** Start Excerpt **

The House of Representatives is set to vote next week on two resolutions condemning antisemitism and the terrorist attack on a hostage march in Boulder, Colo.
One resolution from Republicans, focused on Boulder, highlights immigration issues and denounces the slogan “Free Palestine,” while the other, which is bipartisan, links Sunday’s Colorado attack to a series of other recent violent antisemitic attacks.
The first of the two resolutions is already attracting criticism from some Democrats. Led by Reps. Gabe Evans (R-CO), Jeff Crank (R-CO) and Lauren Boebert (R-CO), it includes a line that describes “Free Palestine” — a slogan shouted by both Mohamed Sabry Soliman, the Boulder attacker, and Elias Rodriguez, who killed two Israeli Embassy employees at the Capital Jewish Museum, during or shortly after their crimes — as “an antisemitic slogan that calls for the destruction of the state of Israel and the Jewish people.”
Evans’ resolution also notes that Soliman, an Egyptian national, violated U.S. immigration restrictions and states that the case “highlights the need to aggressively vet aliens who apply for visas to determine whether they endorse, espouse, promote, or support antisemitic terrorism or engage in other antisemitic or anti-American activity” and “demonstrates the dangers of not removing from the country aliens who fail to comply with the terms of their visas.”
It criticizes Colorado’s sanctuary state policies, stating that Colorado “hinders immigration enforcement” activities and prohibits law enforcement officials from providing information to federal immigration officials.
It also “affirms that free and open communication between State and local law enforcement and their federal counterparts remains the bedrock of public safety and is necessary in preventing terrorist attacks” and “expresses gratitude” to Immigration and Customs Enforcement personnel and other law enforcement.
Given Democratic opposition to many of the Trump administration’s immigration policies, those provisions could prove controversial, and some on the left are also likely to oppose labeling “Free Palestine” as antisemitic.
In statements about the legislation, the sponsors lambast Colorado’s sanctuary state policies, the Biden administration, Democratic Colorado Gov. Jared Polis and state lawmakers for their approach to immigration issues.
The resolution goes on to condemn Soliman and his “antisemitic terrorist attack on peaceful demonstrators supporting the release of the hostages” and prays for the victims of the attack.

** End Excerpt **

Rewrite the part of the article on the House antisemitism resolutions that opens with "Given Democratic opposition" and closes with "to immigration issues.", putting "criticize" wherever "lambast" appears.

** Start Data lines **

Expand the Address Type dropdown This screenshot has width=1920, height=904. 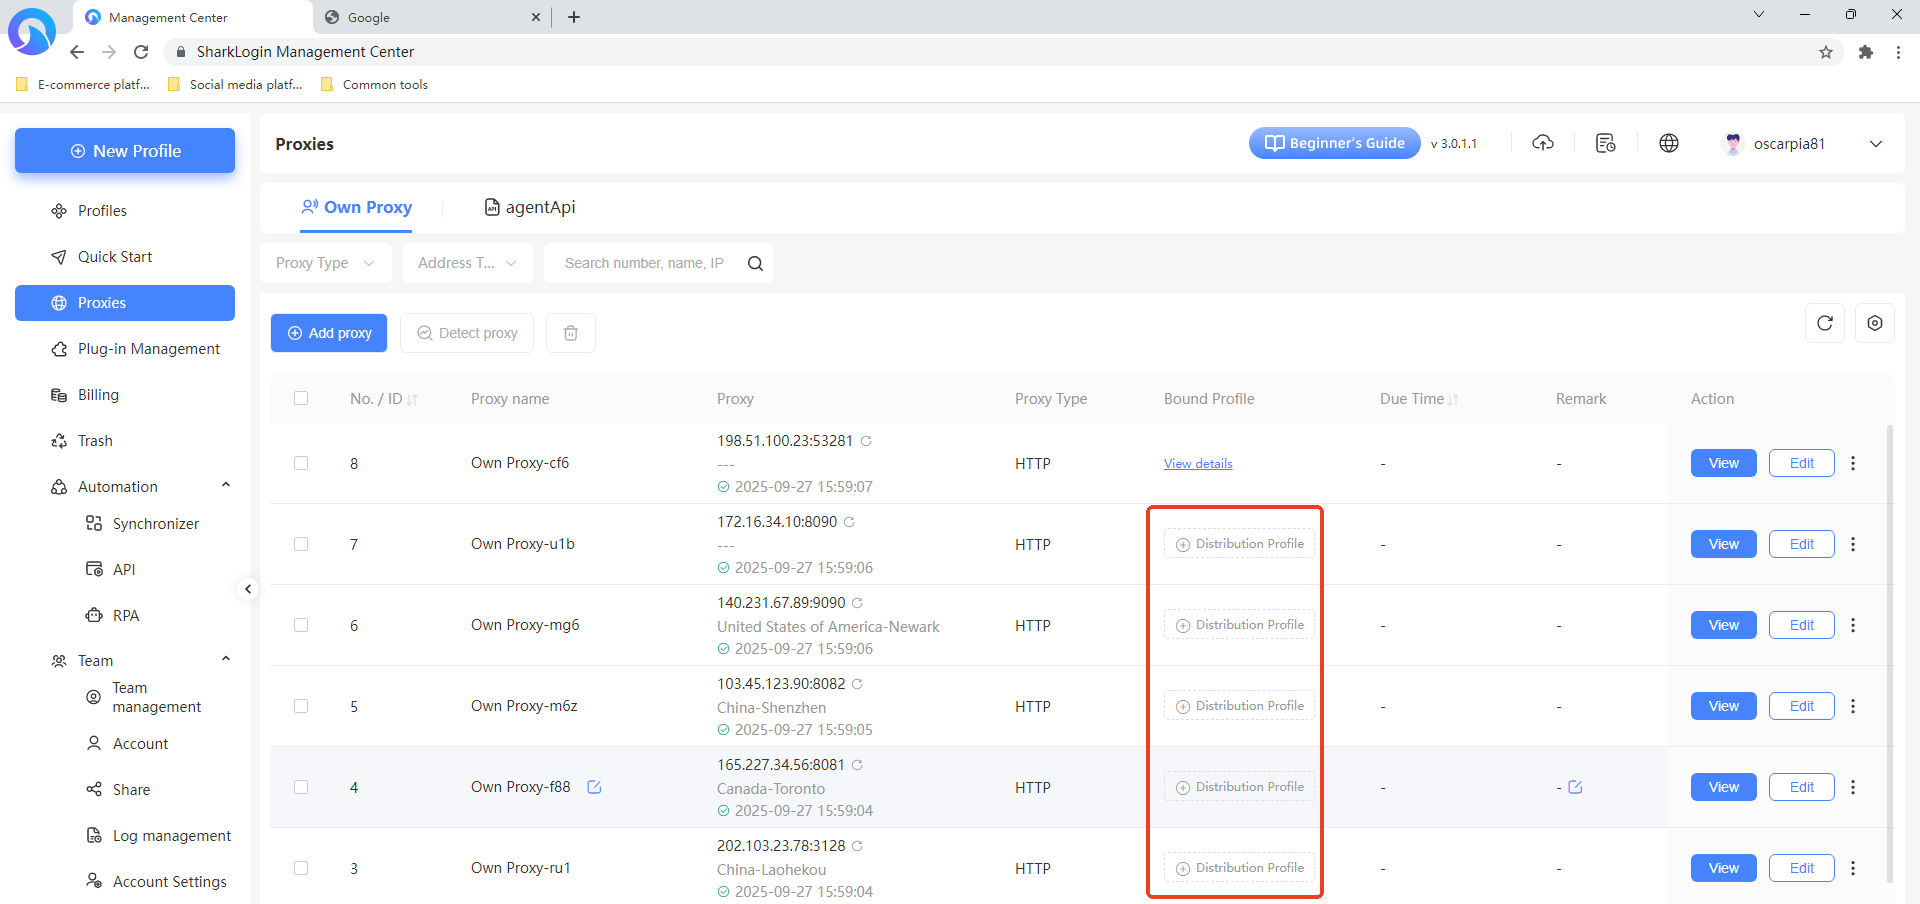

** End Data lines **

* Answer to this problem
Given Democratic opposition to many of the Trump administration’s immigration policies, those provisions could prove controversial, and some on the left are also likely to oppose labeling “Free Palestine” as antisemitic.
In statements about the legislation, the sponsors criticize Colorado’s sanctuary state policies, the Biden administration, Democratic Colorado Gov. Jared Polis and state lawmakers for their approach to immigration issues.